Adding irrelevant content made it worse. Every document that wasn’t directly relevant to the question acted as noise, making it harder for the model to surface what actually mattered.

The counterintuitive finding: it’s not just about length. It’s about signal-to-noise ratio. A focused 10-page context often outperforms a comprehensive 100-page one.

What RAG actually solves

When you need an LLM to answer questions about proprietary data, hallucination is the core problem. The model wasn’t trained on your contracts, policies, or customer records. Ask it about them anyway and it doesn’t say “I don’t know.” It makes something up. Confidently. This is fine for general knowledge. It’s a disaster when you need accurate answers.

The first instinct is to put that proprietary information in the prompt. Give the model what it needs, then ask your question. This works until you hit the problems we just discussed. Long contexts, lost in the middle, noise drowning out signal.

The other option is fine-tuning. Retrain the model on your proprietary data so it actually “knows” the information instead of just seeing it in context. This does help with hallucination. A model trained on your contracts will answer questions about them more accurately than one that’s never seen them. The problem is what happens six months later. Your contracts changed. Your policies updated. The model doesn’t know that. It still has the old information baked into its weights, and it will answer questions about outdated terms just as confidently as before. You’ve traded “making things up” for “confidently wrong about stale data.” Different flavor of the same issue. Fine-tuning is also expensive. Depending on the model and data, you’re looking at tens of thousands to potentially millions of dollars. It takes days or weeks. If your contracts update quarterly or your policies change monthly, you’re retraining constantly or accepting that your model is working with yesterday’s answers.

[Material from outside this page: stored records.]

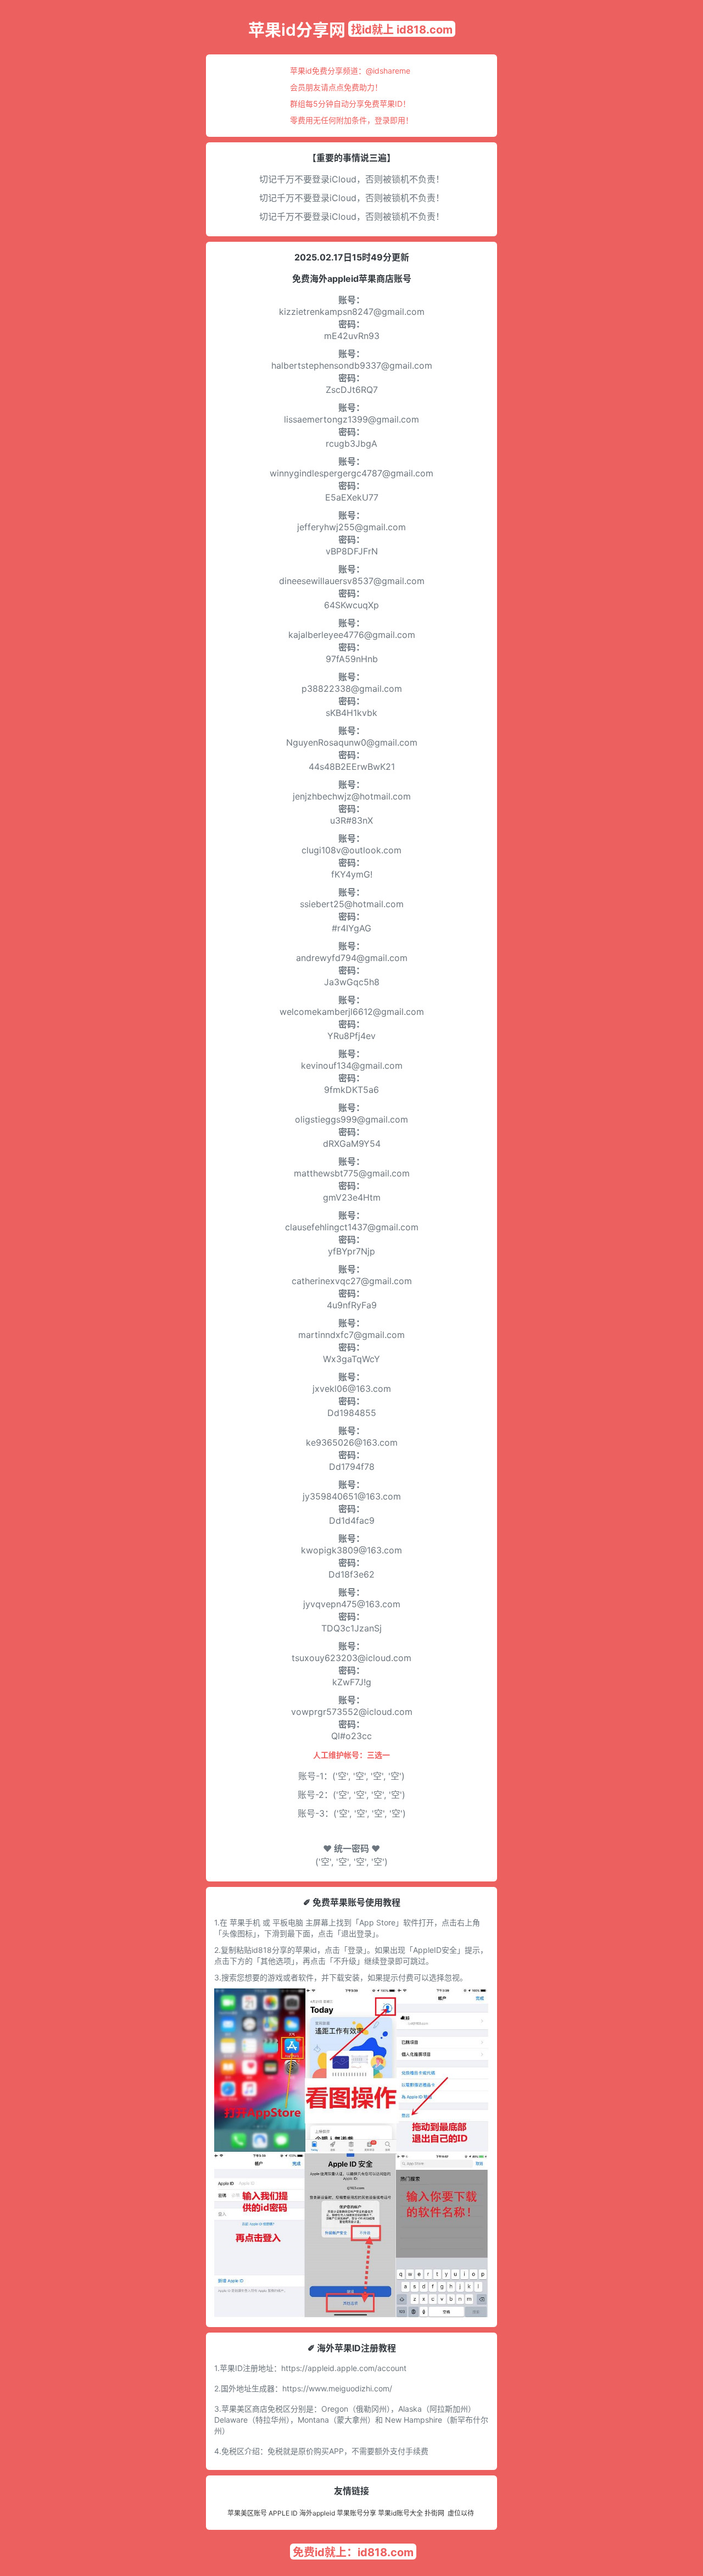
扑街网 (434, 2513)
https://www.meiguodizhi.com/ (337, 2388)
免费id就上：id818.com (353, 2552)
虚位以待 (461, 2513)
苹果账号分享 (356, 2513)
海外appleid (317, 2513)
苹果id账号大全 (400, 2513)
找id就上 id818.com (402, 29)
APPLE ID (283, 2513)
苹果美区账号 (247, 2513)
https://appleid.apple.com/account (343, 2368)
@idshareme (388, 70)
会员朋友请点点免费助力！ (336, 87)
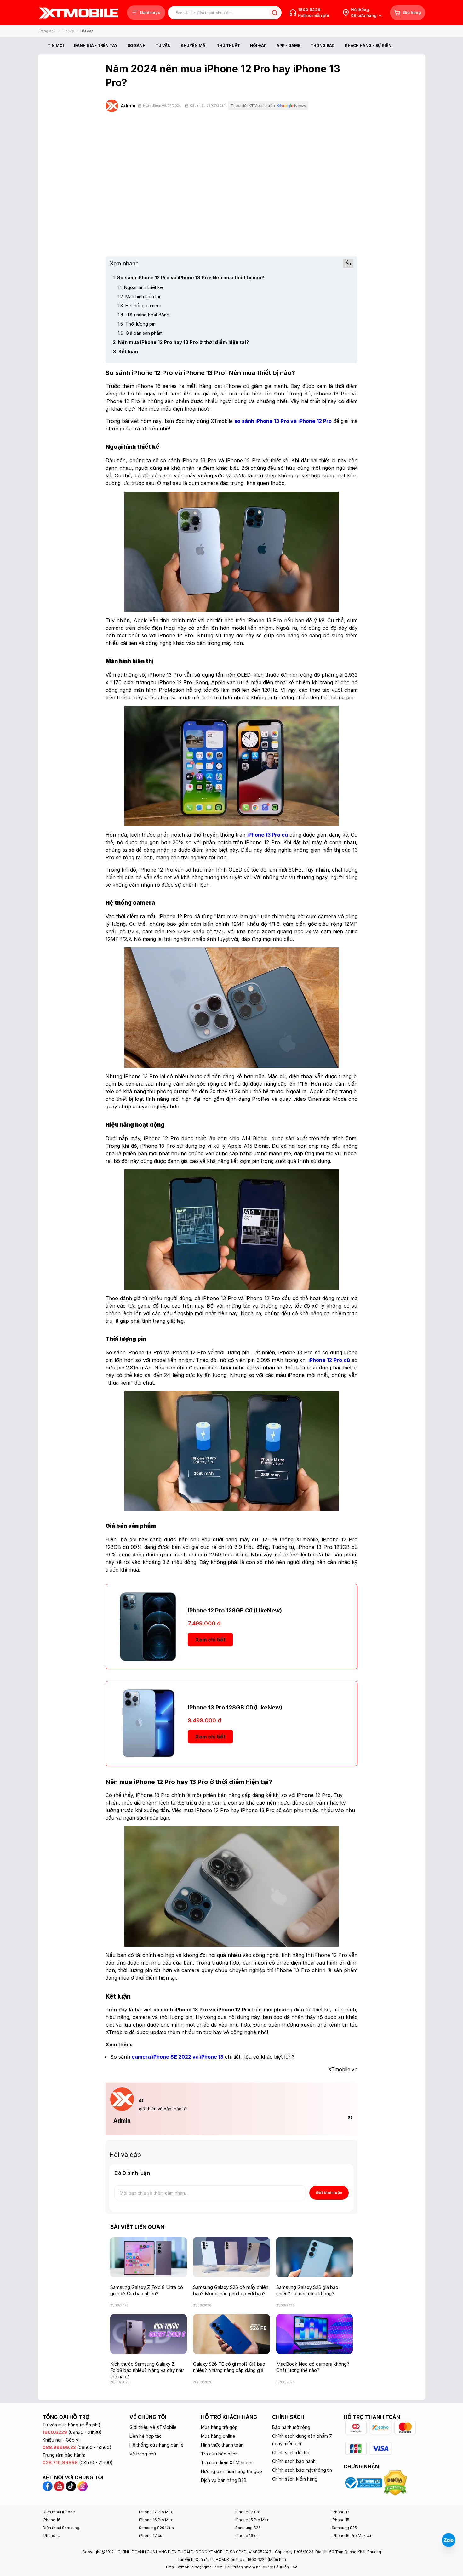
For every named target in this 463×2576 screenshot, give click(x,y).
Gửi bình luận (329, 2192)
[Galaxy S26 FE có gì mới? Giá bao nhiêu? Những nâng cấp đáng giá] (231, 2334)
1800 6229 (309, 9)
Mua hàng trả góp (219, 2427)
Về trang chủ (142, 2453)
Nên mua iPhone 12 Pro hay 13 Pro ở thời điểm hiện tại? (181, 342)
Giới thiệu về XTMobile (153, 2427)
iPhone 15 (340, 2519)
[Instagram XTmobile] (82, 2486)
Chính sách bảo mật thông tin (302, 2470)
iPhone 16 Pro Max (156, 2519)
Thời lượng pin (137, 324)
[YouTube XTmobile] (59, 2486)
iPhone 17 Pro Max (156, 2512)
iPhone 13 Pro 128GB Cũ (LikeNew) (235, 1707)
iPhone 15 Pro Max (252, 2519)
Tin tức (68, 31)
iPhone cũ (52, 2535)
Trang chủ (47, 31)
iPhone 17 (341, 2512)
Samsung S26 (248, 2527)
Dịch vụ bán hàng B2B (224, 2480)
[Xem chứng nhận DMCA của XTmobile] (396, 2482)
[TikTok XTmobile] (71, 2486)
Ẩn (348, 263)
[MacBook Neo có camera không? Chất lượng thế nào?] (314, 2334)
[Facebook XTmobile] (48, 2486)
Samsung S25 (344, 2527)
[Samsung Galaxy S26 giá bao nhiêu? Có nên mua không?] (314, 2257)
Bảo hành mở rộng (291, 2427)
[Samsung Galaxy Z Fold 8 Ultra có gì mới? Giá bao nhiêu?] (148, 2257)
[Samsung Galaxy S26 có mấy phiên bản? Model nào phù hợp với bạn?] (231, 2257)
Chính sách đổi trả (290, 2452)
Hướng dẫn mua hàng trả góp (231, 2471)
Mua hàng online (218, 2436)
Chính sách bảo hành (294, 2461)
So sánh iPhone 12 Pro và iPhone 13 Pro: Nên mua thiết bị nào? (188, 278)
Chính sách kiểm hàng (294, 2479)
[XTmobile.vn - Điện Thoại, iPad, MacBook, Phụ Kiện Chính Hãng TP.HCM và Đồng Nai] (79, 12)
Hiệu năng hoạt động (143, 314)
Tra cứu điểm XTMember (227, 2462)
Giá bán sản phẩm (140, 333)
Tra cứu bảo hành (219, 2453)
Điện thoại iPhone (59, 2512)
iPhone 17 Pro (247, 2512)
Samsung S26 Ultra (156, 2527)
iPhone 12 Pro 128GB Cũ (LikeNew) (235, 1610)
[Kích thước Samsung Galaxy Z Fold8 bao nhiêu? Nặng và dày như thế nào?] (148, 2334)
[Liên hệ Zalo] (449, 2540)
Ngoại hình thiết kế (140, 287)
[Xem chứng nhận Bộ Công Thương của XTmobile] (364, 2482)
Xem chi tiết (210, 1639)
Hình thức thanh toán (222, 2445)
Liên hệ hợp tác (145, 2436)
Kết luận (125, 352)
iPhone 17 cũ (150, 2535)
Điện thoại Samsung (61, 2527)
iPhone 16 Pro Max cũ (351, 2535)
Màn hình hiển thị (139, 296)
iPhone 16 (51, 2519)
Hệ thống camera (139, 305)
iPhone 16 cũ (247, 2535)
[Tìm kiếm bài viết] (274, 13)
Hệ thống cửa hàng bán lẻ (156, 2445)
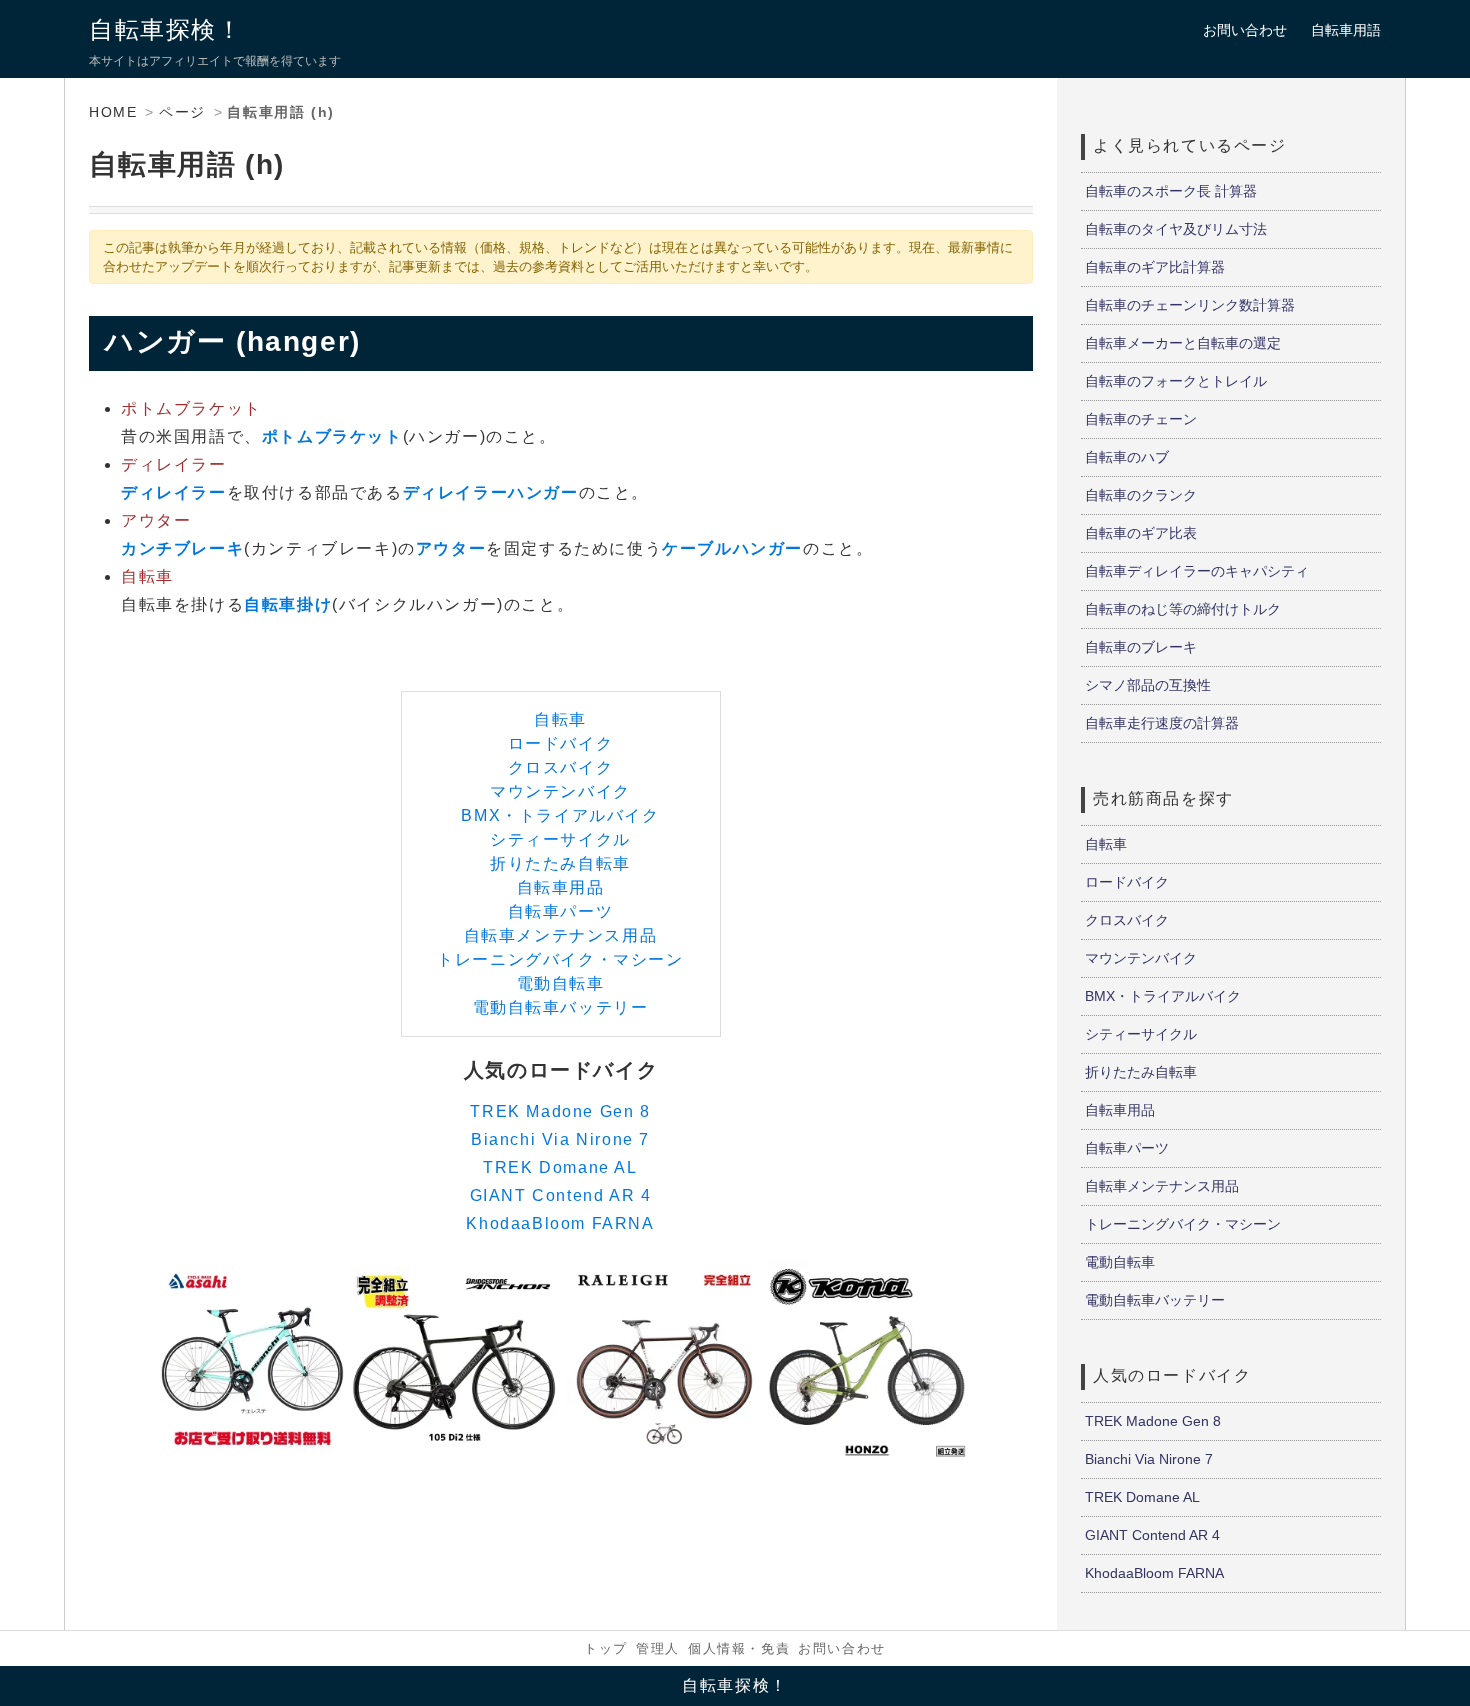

RAG sidesteps both problems. Instead of stuffing everything into context or baking information into model weights, you pull out the relevant pieces when someone asks a question. The model gets what it needs for this specific question, nothing more. Your data lives in a vector database that you can update anytime without touching the model.

The quality of that retrieval depends entirely on your preprocessing pipeline. How you parse documents. How you chunk them. What metadata you preserve. If your chunks are incoherent or your parsing mangled the source content, retrieval can’t fix that. This is the problem I’m working on with VectorFlow: making it easier to get accurate, well-structured information into the vector database so the retrieval layer has something good to work with.

The red herring

So where does the “RAG is dead” argument fit in? It assumes context windows and retrieval are competing solutions. They’re not. A million-token window doesn’t help you find the right documents. It just gives you more room to fit them once you have.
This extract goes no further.